Larrita is ready for the spotlight
Seven time Amateur Night at the Apollo winner Larrita Adderley will warm up the crowds at the Bermuda Music Festival 08 this evening.
Amongst recently singing the American National Anthem at the New York Mets' game, she is also the Bermuda Idol 2007 and Singing for Success's most recent champion.
Bermuda Idol 2004 runner up and Singing for Success winner, Twanee Butterfield, and Singing for Success runner up Aimee Bento, will join Miss Adderley on the main stage tonight.
The Island's Wall Street Band, under the direction of Robert Edwards, will back them.
Miss Adderley took the time to speak with The Royal Gazette about the opportunities that have come her way.
"Big things are going on!" she said. "Hopefully I will get to meet some of the celebrities."
"In 2003, I sang background vocals for Marika Andre, and it was with Bebe Winans and Natalie Cole in Dockyard."
"So this time I am actually going to sing on the main stage alongside Aimee Bento and Twanée Butterfield."
Asked what were they going to perform, she would only say that the trio would be doing solos within their act.
"We are keeping this as a surprise," said the former Oakwood College student. "Each of us has a solo that we will all be participating in together."
Of her most recent appearence at Shea Stadium, where she sang the US national anthem before a New York Mets game, she had one word: "Awesome!"
"I felt like a celebrity for one night. It was like 55,000 people, that's like singing to the whole of Bermuda."
"It was the bomb!"
Miss Adderley is the latest in a long line of performing artists.

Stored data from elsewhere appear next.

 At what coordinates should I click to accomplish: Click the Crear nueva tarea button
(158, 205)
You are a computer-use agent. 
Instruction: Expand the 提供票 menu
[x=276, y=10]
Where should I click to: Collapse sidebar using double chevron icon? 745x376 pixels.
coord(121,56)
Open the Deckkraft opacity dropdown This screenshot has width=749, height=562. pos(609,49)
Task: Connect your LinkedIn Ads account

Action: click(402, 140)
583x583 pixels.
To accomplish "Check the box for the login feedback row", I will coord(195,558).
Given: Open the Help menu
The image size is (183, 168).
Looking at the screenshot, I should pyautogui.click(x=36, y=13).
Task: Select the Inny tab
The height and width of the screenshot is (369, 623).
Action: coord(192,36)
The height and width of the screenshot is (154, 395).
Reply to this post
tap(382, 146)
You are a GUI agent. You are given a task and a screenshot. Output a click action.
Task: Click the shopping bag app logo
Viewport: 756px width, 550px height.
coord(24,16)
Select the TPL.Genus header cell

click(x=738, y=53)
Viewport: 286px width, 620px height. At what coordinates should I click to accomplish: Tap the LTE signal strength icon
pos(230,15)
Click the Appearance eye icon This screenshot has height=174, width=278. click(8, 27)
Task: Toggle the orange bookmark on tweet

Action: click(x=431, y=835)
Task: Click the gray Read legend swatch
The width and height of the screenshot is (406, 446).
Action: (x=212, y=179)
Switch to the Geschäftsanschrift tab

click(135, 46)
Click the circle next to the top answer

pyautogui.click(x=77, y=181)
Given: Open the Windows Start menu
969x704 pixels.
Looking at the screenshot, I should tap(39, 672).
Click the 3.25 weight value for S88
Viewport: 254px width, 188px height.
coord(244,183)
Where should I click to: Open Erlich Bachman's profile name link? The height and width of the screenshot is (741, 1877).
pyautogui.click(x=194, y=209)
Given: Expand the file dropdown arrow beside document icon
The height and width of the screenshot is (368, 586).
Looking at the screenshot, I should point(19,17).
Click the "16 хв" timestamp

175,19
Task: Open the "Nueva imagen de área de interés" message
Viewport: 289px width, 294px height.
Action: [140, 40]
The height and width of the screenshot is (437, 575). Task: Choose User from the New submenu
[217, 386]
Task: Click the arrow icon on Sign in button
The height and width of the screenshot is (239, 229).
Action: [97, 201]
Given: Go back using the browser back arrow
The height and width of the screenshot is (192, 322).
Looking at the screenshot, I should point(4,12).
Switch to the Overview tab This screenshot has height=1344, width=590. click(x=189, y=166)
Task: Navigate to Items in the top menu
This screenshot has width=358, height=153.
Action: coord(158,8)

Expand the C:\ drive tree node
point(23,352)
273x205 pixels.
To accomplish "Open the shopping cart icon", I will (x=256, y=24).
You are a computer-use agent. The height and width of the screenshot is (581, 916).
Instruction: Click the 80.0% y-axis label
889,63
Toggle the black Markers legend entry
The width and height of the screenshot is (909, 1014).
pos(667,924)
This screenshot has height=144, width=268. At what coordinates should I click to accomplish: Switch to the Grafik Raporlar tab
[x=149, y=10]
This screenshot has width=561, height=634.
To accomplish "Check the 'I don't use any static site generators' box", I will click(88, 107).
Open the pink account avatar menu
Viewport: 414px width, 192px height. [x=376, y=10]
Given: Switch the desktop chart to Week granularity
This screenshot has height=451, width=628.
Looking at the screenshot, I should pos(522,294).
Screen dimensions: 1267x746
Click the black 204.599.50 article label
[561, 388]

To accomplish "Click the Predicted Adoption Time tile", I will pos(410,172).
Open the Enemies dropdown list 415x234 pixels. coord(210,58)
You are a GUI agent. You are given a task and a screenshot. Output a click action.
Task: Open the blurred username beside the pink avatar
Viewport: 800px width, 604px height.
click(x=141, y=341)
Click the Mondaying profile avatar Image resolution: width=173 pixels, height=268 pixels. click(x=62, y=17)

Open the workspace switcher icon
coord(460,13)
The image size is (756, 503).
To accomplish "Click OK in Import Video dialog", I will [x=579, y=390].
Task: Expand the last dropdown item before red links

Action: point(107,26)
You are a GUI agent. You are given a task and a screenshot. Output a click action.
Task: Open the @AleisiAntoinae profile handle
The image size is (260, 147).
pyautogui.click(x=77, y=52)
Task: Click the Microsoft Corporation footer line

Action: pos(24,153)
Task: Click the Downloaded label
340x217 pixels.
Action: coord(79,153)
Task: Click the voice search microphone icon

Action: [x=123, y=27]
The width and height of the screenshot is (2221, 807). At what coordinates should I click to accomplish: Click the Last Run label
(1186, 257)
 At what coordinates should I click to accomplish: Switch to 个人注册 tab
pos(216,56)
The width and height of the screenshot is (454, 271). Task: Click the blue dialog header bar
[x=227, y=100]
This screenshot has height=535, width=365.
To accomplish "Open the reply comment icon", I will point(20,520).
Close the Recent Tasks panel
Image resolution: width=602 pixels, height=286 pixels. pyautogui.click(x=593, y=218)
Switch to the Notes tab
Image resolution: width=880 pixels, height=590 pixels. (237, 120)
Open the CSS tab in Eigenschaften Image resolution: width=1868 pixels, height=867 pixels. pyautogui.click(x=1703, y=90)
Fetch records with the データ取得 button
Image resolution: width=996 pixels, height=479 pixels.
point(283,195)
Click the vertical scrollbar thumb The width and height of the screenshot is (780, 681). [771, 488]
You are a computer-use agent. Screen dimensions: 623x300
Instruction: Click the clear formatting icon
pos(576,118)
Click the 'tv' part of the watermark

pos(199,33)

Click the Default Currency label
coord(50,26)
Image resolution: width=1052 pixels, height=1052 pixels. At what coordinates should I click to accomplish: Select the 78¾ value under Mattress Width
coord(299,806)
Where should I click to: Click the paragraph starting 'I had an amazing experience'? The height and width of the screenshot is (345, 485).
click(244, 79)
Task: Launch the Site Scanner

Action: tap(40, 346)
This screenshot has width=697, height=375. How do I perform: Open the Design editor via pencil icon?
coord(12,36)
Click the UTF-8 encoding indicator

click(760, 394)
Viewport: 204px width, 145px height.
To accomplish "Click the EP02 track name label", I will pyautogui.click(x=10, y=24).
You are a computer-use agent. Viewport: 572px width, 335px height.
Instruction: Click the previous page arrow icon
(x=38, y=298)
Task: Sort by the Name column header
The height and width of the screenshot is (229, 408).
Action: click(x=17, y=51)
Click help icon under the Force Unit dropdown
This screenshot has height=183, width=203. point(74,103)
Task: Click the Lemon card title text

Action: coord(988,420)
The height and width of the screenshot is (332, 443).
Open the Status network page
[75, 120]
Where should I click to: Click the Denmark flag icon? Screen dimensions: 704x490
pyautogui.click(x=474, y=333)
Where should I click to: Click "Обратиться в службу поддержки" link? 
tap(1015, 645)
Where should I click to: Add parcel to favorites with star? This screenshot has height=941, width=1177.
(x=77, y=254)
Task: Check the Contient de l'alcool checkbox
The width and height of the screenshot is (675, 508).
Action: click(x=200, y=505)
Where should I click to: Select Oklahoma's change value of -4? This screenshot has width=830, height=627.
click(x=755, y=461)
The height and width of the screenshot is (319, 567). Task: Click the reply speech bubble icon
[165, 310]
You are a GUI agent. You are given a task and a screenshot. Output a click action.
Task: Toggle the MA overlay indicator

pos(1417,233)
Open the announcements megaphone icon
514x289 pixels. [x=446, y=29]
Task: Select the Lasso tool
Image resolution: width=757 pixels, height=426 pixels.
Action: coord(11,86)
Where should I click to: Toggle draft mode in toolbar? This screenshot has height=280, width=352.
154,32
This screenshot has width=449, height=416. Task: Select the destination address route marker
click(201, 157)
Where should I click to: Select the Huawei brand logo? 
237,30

Her grandmother, Mildred Blyden Davis, won an Amateur Night at the Apollo when she was only 16-years-old, while her grandfather, Quince Blyden, was a tap dancer.
And her mother also sang and was a pianist in church.
As a child growing up in Bay Estate, St. Davids, she was known for waking the neighbours in the wee hours with her singing.
"I have been singing since I was a little girl and when I'd come home from nursery, my nan would play all the nursery songs on the piano and I would sing," she reminisced.
"We'd have a good ole time. I always sang in the neighbourhood and was waking my neighbours at seven o'clock in the morning."
"They'd tell me, 'shut up Larrita!' Or they would knock on my door and I've even been threatened by the landlord. I've been doing that since high school days, every morning at seven o'clock and non-stop."
"I didn't know what I was going to become while doing all of that, I didn't know that I would be doing all of this."
Asked her favourite genre, she said: "Gospel, R&B and Soul, but I am not a Jazz singer, I appreciate it, but I am not a Jazz singer."